- _WHAT IS REQUIRED_: Return exactly the lines of the entries, from the one with "How do I perform: Select the Hypo" to the last.

- _STORED DATA_:
==================================================

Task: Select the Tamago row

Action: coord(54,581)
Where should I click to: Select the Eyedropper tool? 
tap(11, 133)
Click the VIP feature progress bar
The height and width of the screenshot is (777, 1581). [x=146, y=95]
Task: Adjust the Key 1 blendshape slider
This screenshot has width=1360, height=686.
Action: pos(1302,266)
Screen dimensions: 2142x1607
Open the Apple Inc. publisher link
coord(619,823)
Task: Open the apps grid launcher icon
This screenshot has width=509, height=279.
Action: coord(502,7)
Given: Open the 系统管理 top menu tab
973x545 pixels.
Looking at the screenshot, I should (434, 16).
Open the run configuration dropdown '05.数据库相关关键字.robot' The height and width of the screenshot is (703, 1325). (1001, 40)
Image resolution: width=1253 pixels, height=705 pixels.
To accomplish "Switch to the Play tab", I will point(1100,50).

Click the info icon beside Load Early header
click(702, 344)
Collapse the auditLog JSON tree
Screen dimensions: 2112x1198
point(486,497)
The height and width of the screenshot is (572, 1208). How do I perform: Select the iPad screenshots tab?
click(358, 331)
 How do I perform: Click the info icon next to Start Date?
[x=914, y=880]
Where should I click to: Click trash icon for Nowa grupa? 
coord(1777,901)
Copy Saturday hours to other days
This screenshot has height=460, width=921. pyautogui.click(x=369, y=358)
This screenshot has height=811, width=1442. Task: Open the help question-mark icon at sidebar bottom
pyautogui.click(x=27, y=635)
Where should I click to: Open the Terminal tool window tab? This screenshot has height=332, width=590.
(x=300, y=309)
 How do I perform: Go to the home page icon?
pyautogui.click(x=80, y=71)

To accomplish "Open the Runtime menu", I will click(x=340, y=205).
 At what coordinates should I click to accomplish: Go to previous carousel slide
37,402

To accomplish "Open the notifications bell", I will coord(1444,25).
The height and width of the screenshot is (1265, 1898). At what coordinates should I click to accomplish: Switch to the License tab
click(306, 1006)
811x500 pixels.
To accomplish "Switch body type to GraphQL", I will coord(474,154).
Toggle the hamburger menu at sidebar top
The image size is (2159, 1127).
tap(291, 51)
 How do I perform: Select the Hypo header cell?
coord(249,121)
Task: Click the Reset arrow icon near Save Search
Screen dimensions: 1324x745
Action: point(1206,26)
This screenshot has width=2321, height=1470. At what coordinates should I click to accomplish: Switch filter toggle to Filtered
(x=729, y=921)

==================================================

- _RESULT OF THE TASK_:
 How do I perform: Select the Hypo header cell?
coord(249,121)
Task: Click the Reset arrow icon near Save Search
Screen dimensions: 1324x745
Action: point(1206,26)
This screenshot has width=2321, height=1470. At what coordinates should I click to accomplish: Switch filter toggle to Filtered
(x=729, y=921)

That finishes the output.